===== SOURCE RECORDS

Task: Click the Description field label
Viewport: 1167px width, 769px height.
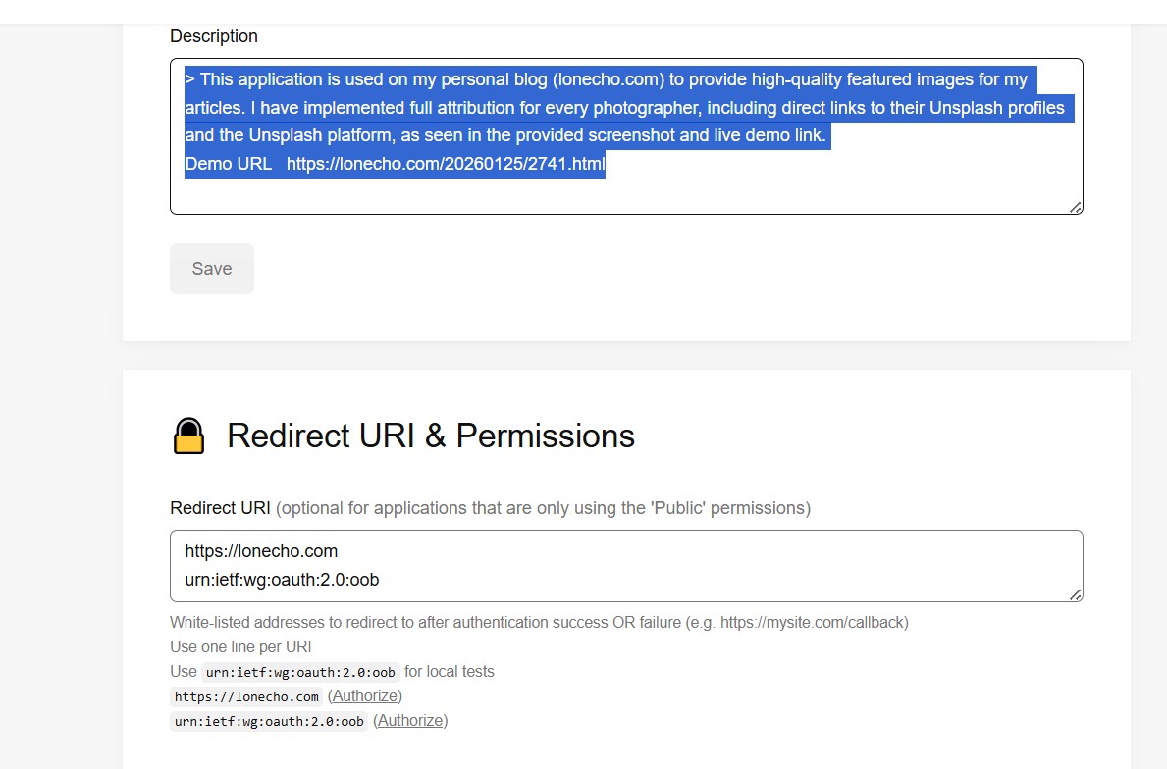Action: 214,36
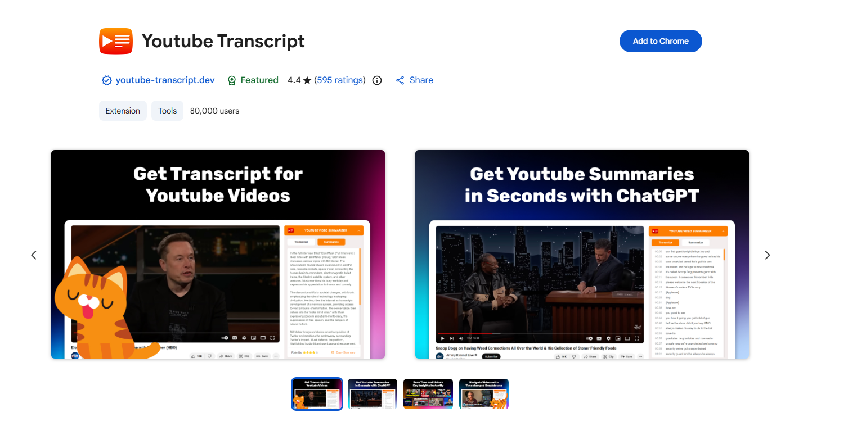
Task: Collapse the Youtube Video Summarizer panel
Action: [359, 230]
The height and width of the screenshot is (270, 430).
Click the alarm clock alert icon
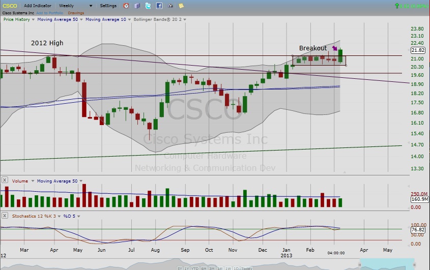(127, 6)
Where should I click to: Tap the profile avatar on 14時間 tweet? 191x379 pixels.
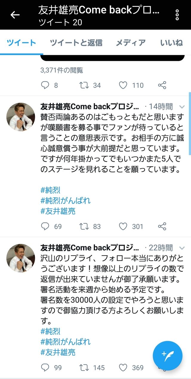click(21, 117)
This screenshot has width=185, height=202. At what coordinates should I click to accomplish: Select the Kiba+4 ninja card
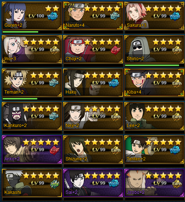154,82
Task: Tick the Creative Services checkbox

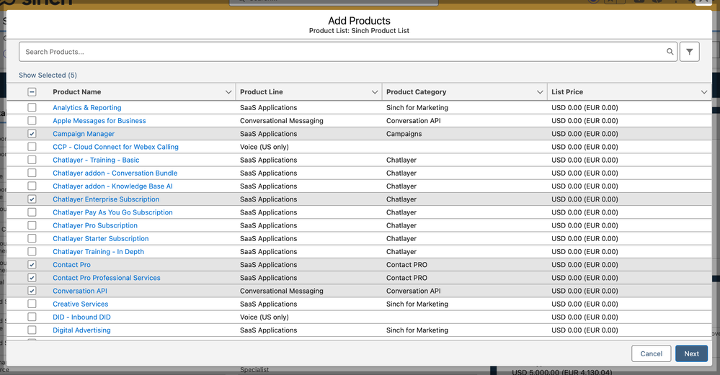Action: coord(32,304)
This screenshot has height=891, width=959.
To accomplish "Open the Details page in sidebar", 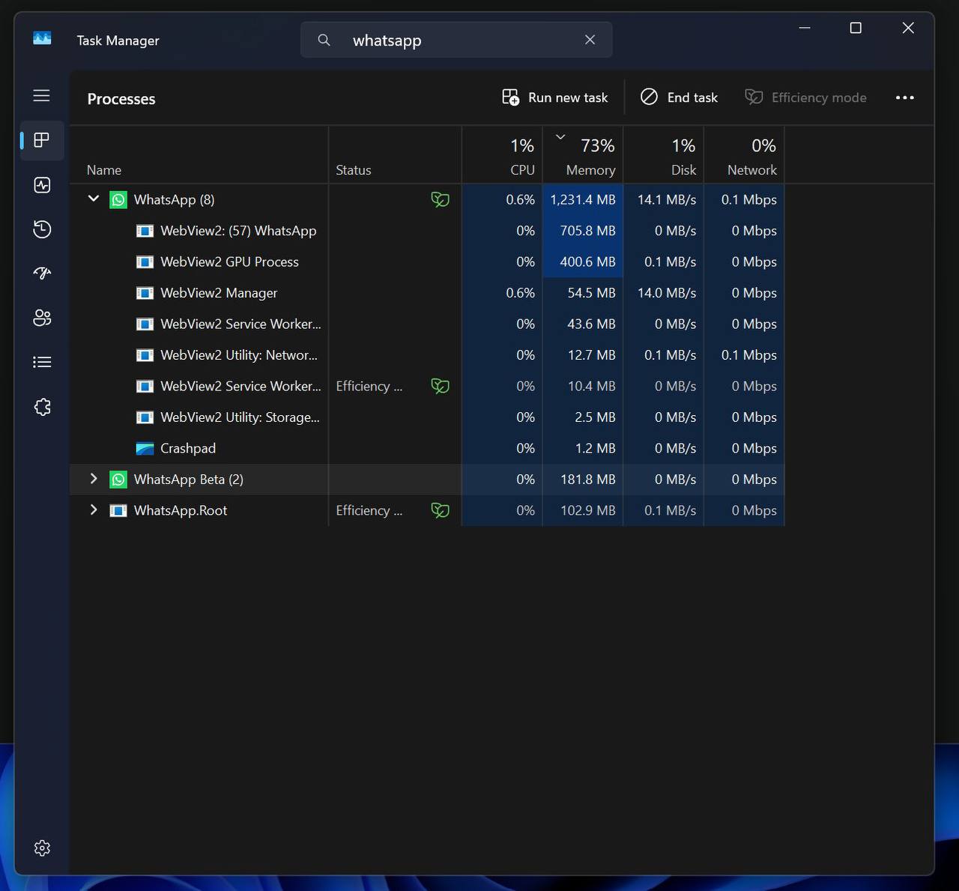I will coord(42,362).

==========
===== SOURCE RECORDS

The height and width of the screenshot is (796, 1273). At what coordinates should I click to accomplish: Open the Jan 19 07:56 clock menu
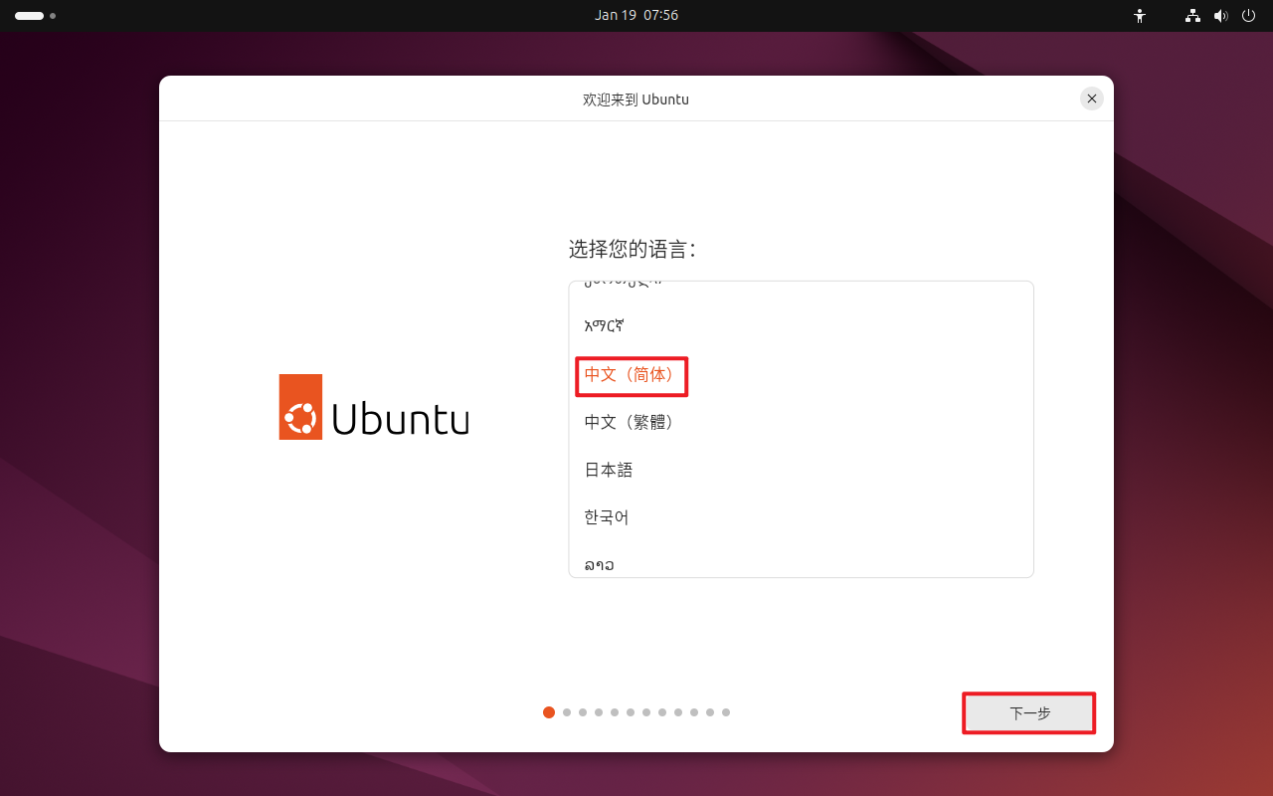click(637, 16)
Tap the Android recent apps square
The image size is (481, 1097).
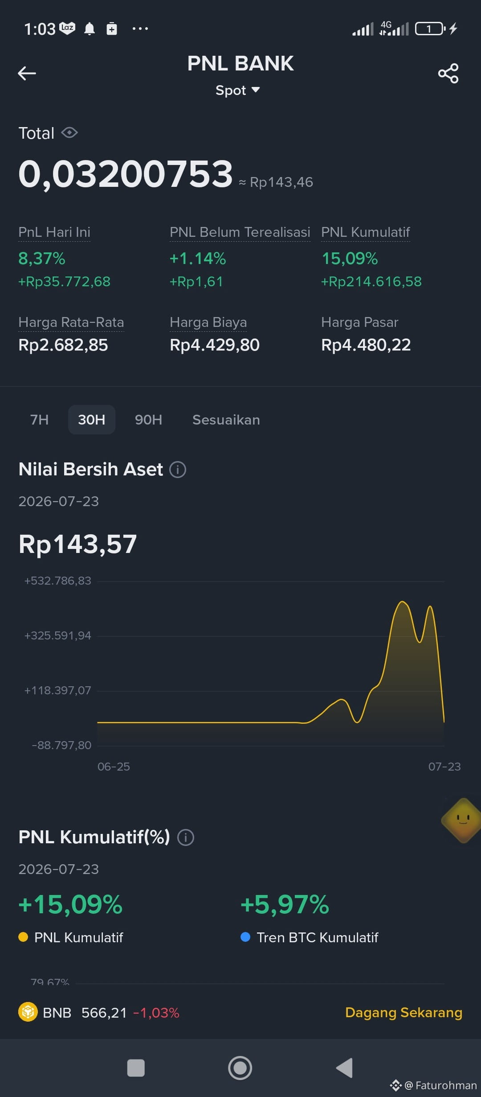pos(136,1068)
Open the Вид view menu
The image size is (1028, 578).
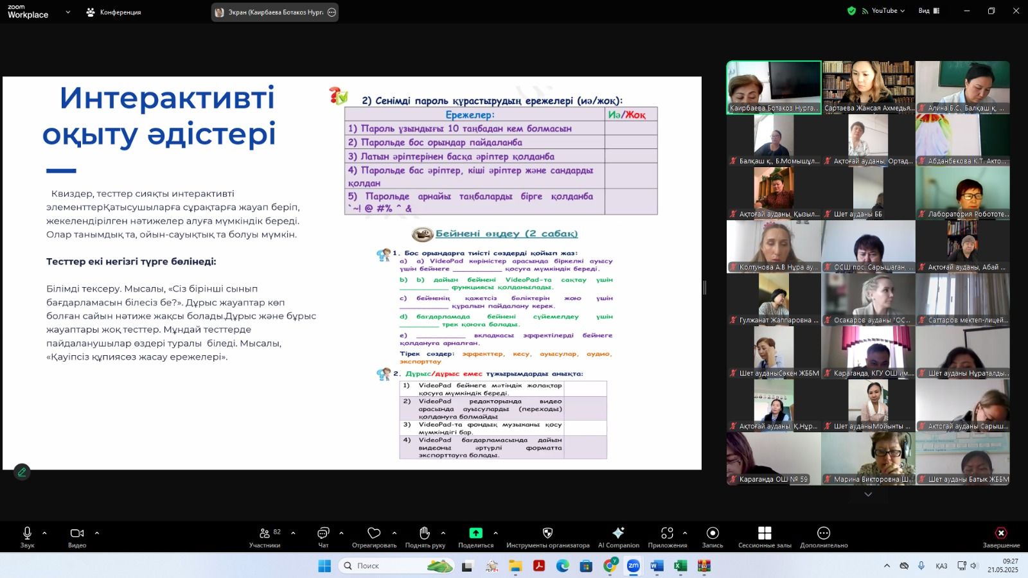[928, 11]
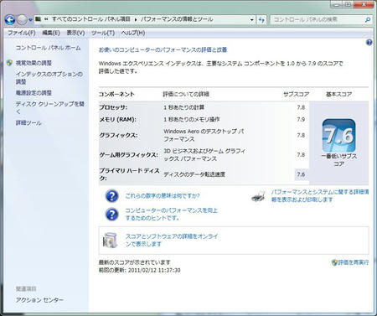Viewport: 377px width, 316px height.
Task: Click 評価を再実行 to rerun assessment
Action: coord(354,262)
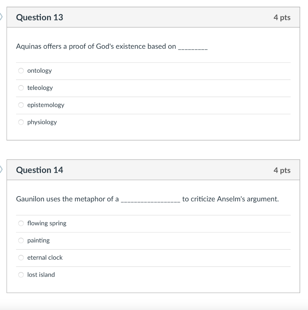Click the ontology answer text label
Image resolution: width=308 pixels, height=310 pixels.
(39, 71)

==========

> **TASK ITEM**:
Print everything from the line with "The height and width of the screenshot is (796, 1273)." down to the line with "Open the Вид view menu" in the entries above, both lines included and nothing more, without the pictures.

> **YOUR RESPONSE**:
The height and width of the screenshot is (796, 1273). At what coordinates should I click to accomplish: Open the Jan 19 07:56 clock menu
click(637, 16)
Tap the Android recent apps square
The image size is (481, 1097).
pos(136,1068)
Open the Вид view menu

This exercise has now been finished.